Le donne M5S battono il Pd“, così i titoli dei giornali italiani (e stranieri) all’indomani del risultato del voto amministrativo. Virginia Raggi e Chiara Appendino hanno conquistato Roma e Torino, la capitale che è e quella che fu. “Sconfitta senza attenuanti” ha commentato del premier, per il quale non deve essere stato affatto dolce naufragare in questo mar.

A riavvicinare al gentil sesso “politico” un Renzi che ha sempre previsto di arrivare al ballottaggio con il centrodestra nel 2018 (e vincere) e che dopo i risultati delle comunali vede vacillare le proprie certezze ci ha pensato la portavoce del ministro degli Esteri russoMaria Zakharova. Come? “Innamorandosi” del premier. Con un post dal retrogusto mocciano (non si è risparmiata un emoticon cuoricino), la Zakharova ha annunciato su Facebook di avere una cotta per il premier italiano, in una sorta di feuilleton estivo pre elettorale (il messaggio della portavoce è del 17 giugno, precoce e forse lungimirante consolazione). L’intervento di Renzi alla plenaria del forum di San Pietroburgo “è stato fantastico – ha scritto Maria – è uno “schiaffo a tutti gli estremisti e a tutti i sostenitori della forza e della violenza, agli isolatori e a tutti quelli che stupidamente prendono in giro i valori veri e le tradizioni. Mi sono innamorata”.

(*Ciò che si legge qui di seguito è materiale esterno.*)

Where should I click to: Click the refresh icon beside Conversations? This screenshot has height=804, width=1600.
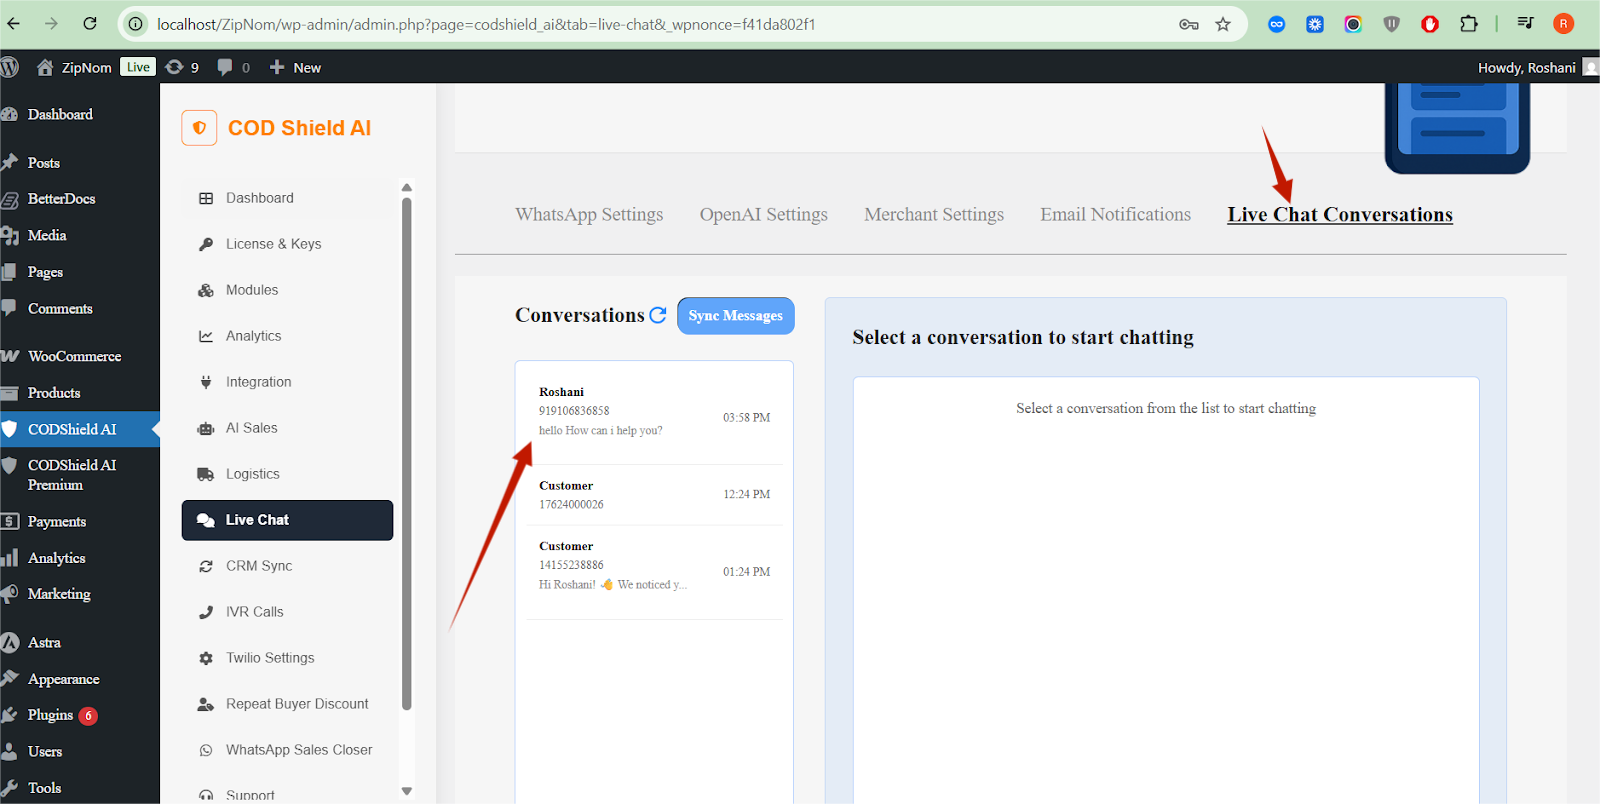point(658,315)
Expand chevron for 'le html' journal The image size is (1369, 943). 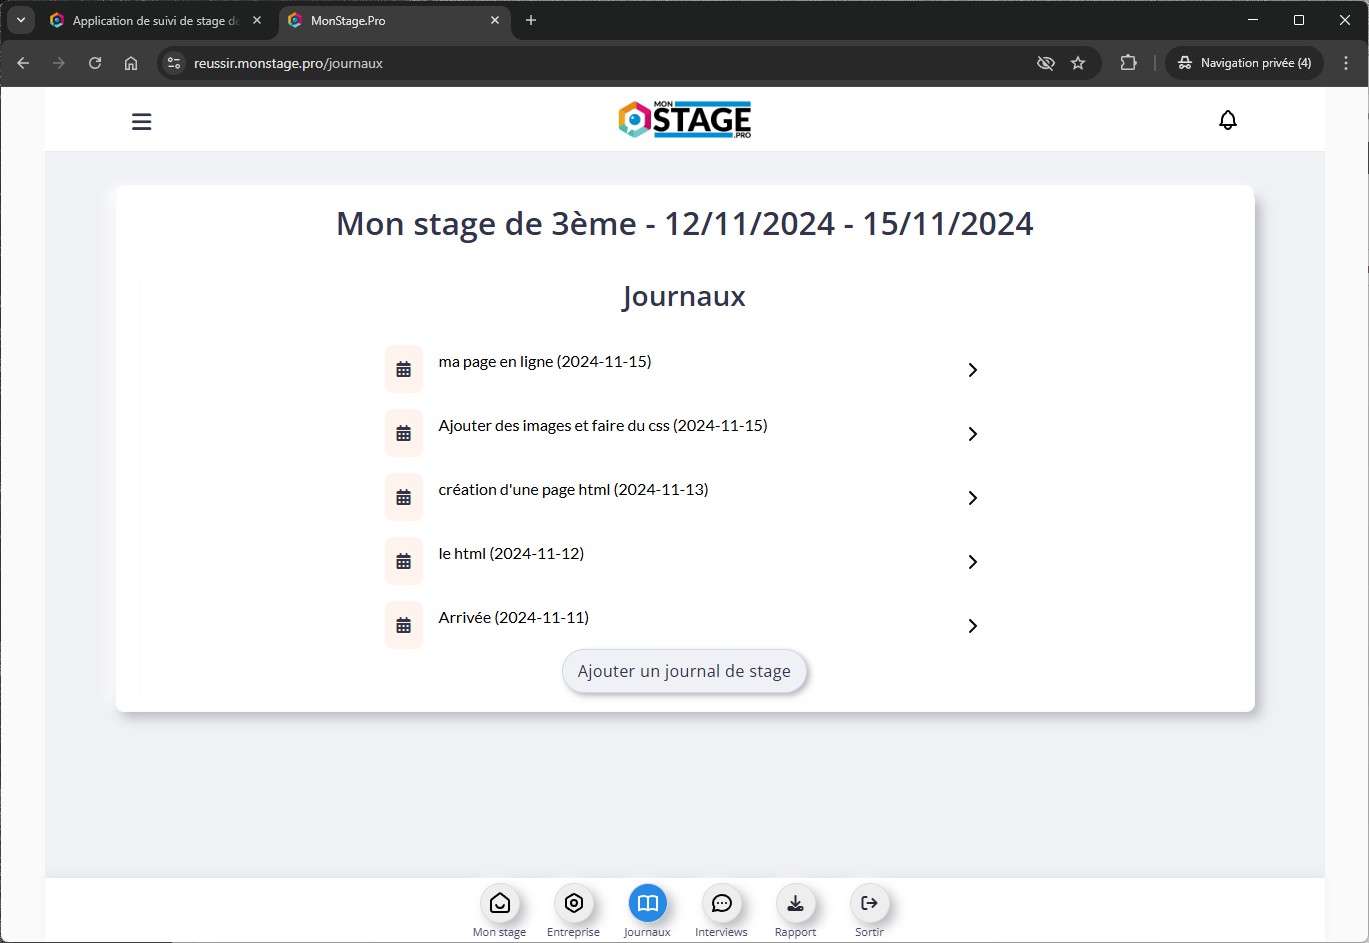[x=972, y=562]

Il post della portavoce prosegue con una frase che ci fa venire in mente il silicone sigillante, “bravo Matteo, bravo!” e si chiude con citazioni del discorso del premier. Uno dice, che avrà detto mai per farla innamorare? Come Reagan alla Porta di Brandeburgo, meglio di Lincoln a Gettysburg, più incisivo del primo discorso di Churchill da primo ministro? “È importante cercare di costruire un futuro di pace, sulla base delle radici spirituali”, ha affermato il premier davanti agli occhi estatici della Zakharova. E di fronte a parole così non è difficile capire come mai la portavoce si sia innamorata: Renzi potrebbe valutare una breve vacanza al Cremlino, già in passato “Cocoon” per premier in difficoltà.